Tuesday, August 2, 2011

Where did the summer go...

Sitting here tonight, I couldn't believe it's already August. I feel like life is flying by and I haven't even seen it. I'm still getting use to this whole 30 thing, I don't feel any older and it seems everyone else thinks I am only 19.. lol! Not sure if that's a good thing, I guess thanks, I have good skin! I just got back from a cruise with my mom, aunt, grandmother and cousin, we had a good time.. however I think I might be cruised out, even though it's really the only way to really get away from everything.
School starts in less than two weeks for teachers, but that's ok, I think I am ready to have a routine again. The sooner the year starts, the sooner it will be over and I'll be closer to finishing my masters.. yippee!
With the end of summer, that means I am only a few weeks from my audition for the voice, that I am so excited to even do this whether I make it to the next round or not, it's just the fact I am finally doing something for myself.  I seem to be rambling tonight, but also with the end of summer means I am finishing my first graduate class... It's a lot of work for one week, but I am getting the hang of it and again it's hard to believe five weeks has almost passed. I hope I do well on the final, I suck at testing, no really. I think the information could be glued to my hand and I would still miss questions. Hopefully it will be different.

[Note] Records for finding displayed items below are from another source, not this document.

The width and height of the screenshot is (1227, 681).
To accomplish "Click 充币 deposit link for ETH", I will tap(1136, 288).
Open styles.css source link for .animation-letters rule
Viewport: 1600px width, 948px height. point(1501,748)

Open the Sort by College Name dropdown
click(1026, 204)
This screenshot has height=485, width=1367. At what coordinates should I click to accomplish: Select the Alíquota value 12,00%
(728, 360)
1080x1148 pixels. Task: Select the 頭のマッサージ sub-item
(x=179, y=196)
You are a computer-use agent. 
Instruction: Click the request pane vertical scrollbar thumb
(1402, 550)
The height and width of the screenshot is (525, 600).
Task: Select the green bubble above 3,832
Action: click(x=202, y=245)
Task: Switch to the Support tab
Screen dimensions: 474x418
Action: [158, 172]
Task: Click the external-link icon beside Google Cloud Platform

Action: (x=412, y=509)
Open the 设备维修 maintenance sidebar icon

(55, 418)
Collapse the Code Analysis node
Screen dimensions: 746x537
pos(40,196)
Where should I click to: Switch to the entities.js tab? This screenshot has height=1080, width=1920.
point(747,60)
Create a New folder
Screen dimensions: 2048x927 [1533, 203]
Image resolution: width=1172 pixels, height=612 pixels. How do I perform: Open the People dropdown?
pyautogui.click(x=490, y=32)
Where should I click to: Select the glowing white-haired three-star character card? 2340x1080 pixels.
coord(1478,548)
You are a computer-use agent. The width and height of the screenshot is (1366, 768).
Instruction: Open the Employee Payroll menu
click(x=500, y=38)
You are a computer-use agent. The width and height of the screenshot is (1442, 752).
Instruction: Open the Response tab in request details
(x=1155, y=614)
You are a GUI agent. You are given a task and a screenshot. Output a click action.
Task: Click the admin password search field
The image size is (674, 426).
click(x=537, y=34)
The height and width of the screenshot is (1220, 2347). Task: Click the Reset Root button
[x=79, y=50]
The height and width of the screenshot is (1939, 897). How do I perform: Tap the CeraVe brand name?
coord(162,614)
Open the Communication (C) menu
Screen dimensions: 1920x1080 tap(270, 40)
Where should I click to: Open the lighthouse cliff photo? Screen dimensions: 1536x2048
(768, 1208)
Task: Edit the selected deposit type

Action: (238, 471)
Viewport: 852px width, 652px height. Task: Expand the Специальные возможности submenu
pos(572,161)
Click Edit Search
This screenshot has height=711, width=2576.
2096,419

I read about a documentary that recently came out, The Bully Project, the trailer itself made me sad, but I would like to watch to understand, and I still want to see Waiting for Superman.
My dad is scheduled to have his surgery tomorrow afternoon, I am just glad we are all back and here for him I know he is nervous and scared, but we pray and hope for the best outcome.
This blog started about the summer, but somewhere took a turn into many ramblings all things that needed to be expressed, I guess.
Did I mention I my be homeless soon, only because my apartments are trying to raise my rent a ridiculous amount, I just hope it all works out the way it's suppose to... I am trying to keep from trying to do it my way, because that never works out.